Source passage:
* begin *

Committing to Rust for kernel code

Posted Nov 27, 2023 15:48 UTC (Mon) by ojeda (subscriber, #143370) [Link]

I am aware of all that, which is precisely why I wrote what I wrote.

I am still not understanding what you are trying to suggest. That we take "completely untested" patches that attempt to support multiple versions? That is not how things work.

And even if we decided to support multiple versions, that would still not solve your problems, since you would still be ahead.

Committing to Rust for kernel code

Posted Nov 27, 2023 16:10 UTC (Mon) by Conan_Kudo (subscriber, #103240) [Link]

We are doing that approach downstream because we need to. Obviously for upstream purposes, we'd do things differently. Our downstream patches are intended to enable us to build with the latest Rust compiler available in Fedora. Your approach with RfL is mostly fine, it's just we're not at a place where I would be comfortable recommending it to be enabled in a mainline distro kernel. The forked alloc crate issue has to be resolved first.

* end *

Exercise directions:
In the comment thread about committing to Rust for kernel code, what issue does Conan_Kudo say has to be resolved first?

Data supplied:
* begin *

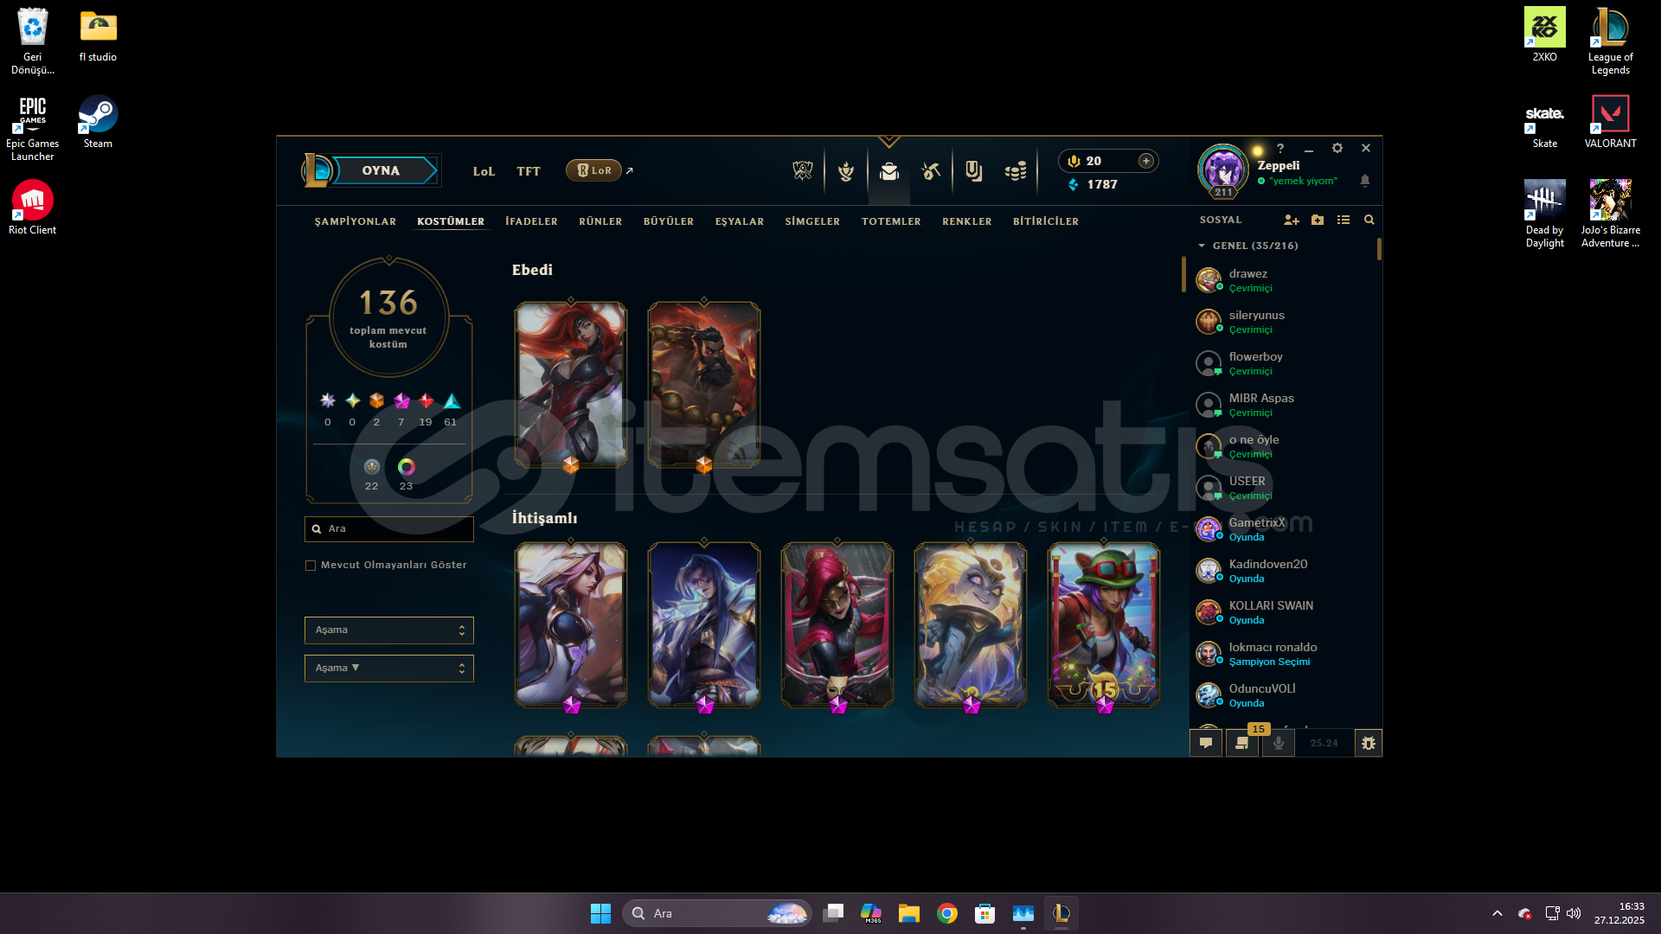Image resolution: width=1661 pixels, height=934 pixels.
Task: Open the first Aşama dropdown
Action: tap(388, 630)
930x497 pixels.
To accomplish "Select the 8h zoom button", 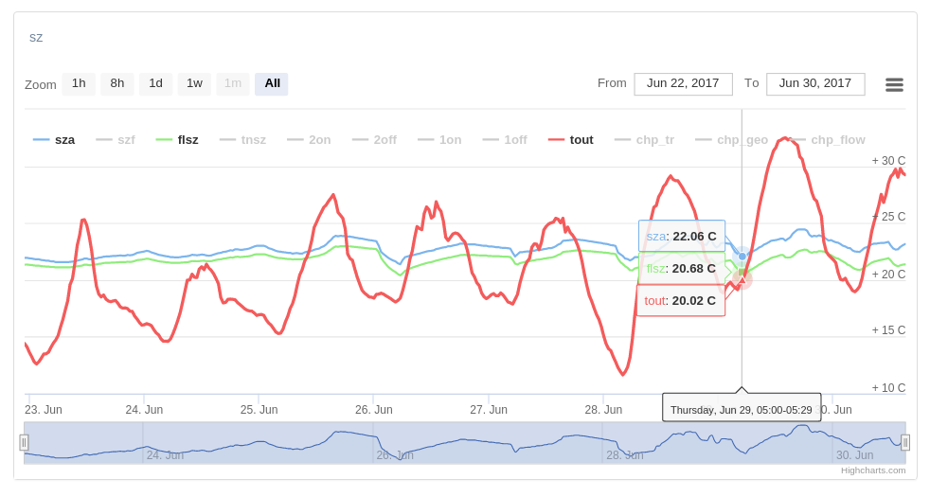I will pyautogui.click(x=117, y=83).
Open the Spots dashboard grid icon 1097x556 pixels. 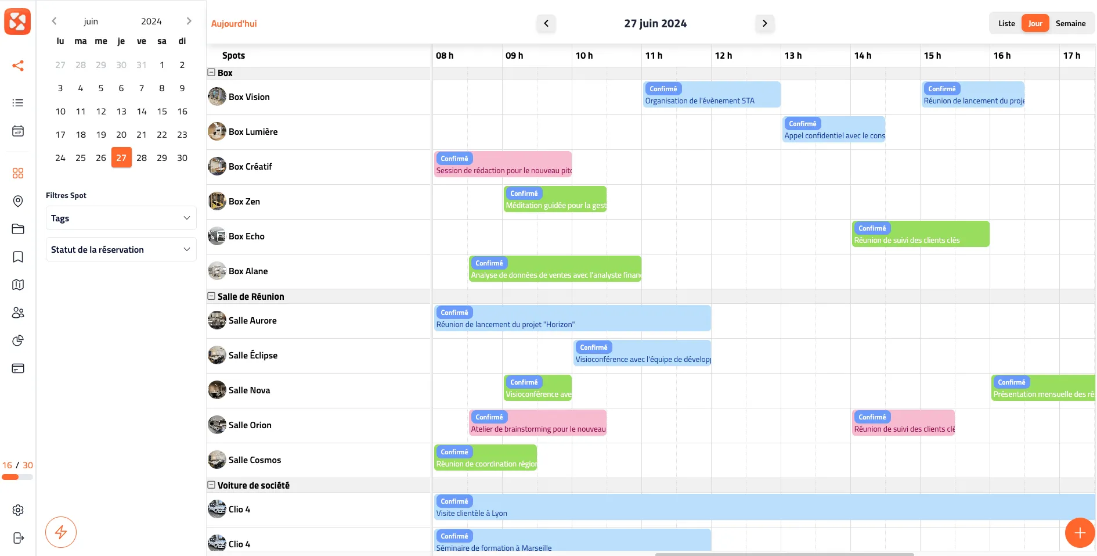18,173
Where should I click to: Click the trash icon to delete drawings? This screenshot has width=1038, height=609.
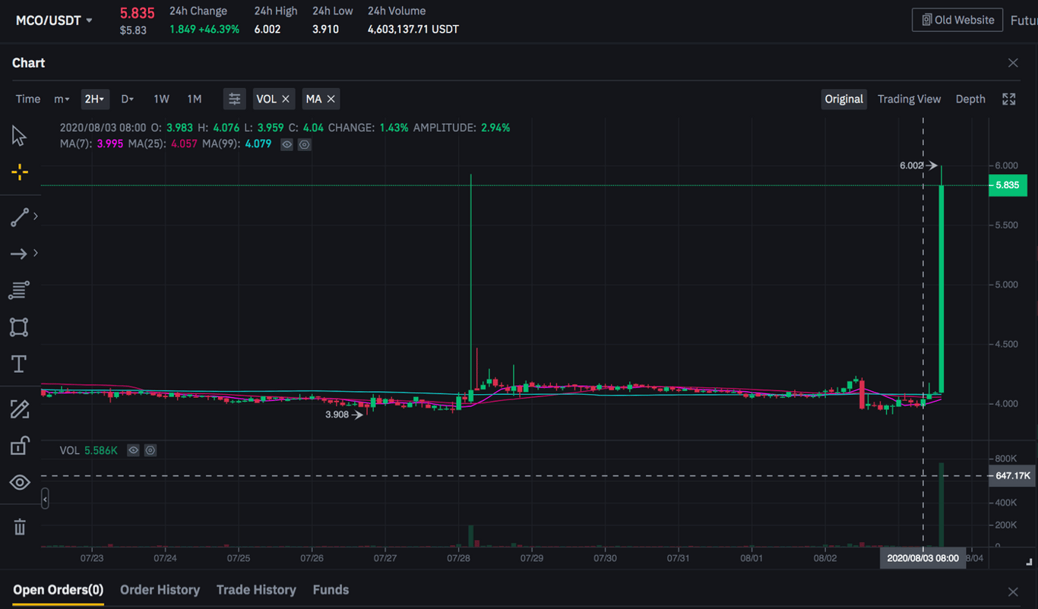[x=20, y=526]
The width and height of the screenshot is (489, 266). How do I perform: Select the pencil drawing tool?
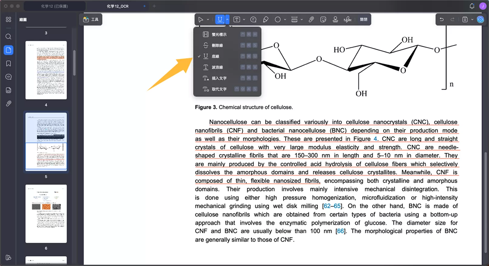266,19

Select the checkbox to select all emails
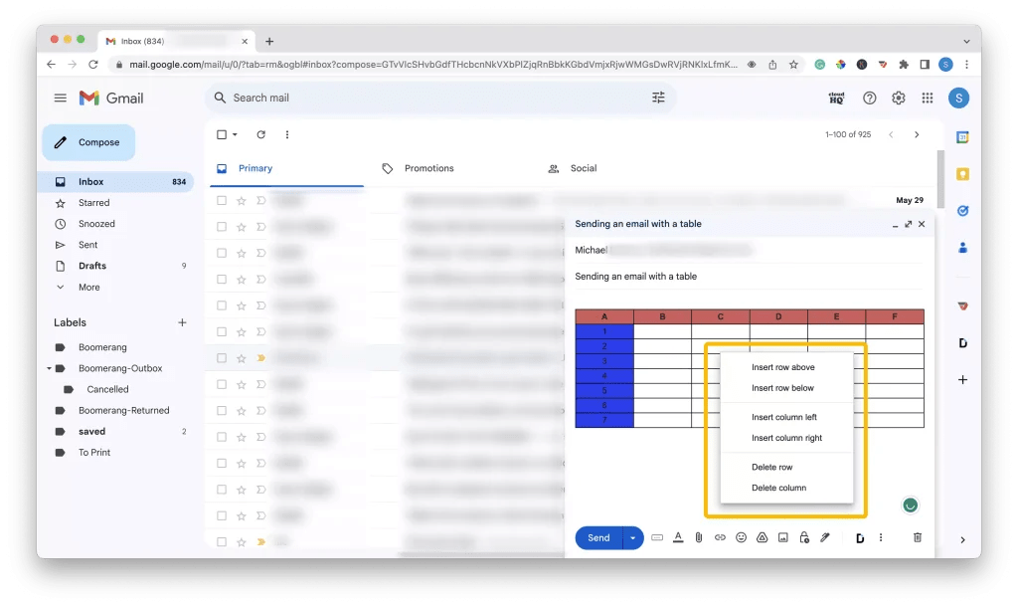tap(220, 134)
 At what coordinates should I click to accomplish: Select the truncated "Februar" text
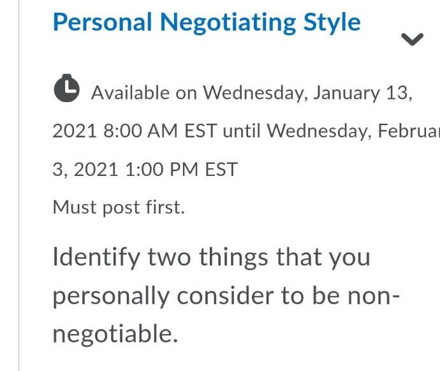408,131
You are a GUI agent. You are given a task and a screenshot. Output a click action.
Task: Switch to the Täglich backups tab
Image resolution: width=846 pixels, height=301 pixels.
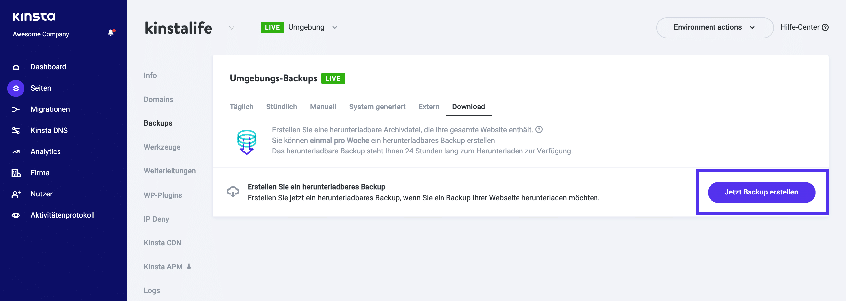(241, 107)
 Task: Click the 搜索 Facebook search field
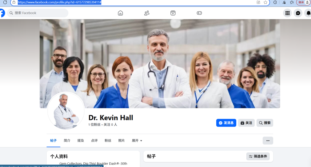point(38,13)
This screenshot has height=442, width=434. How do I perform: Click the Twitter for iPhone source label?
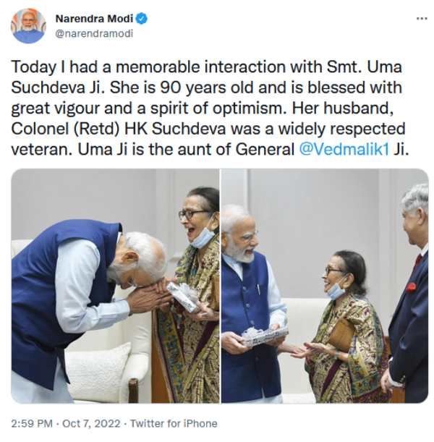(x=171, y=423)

* end *

Finished exercise:
The forked alloc crate issue.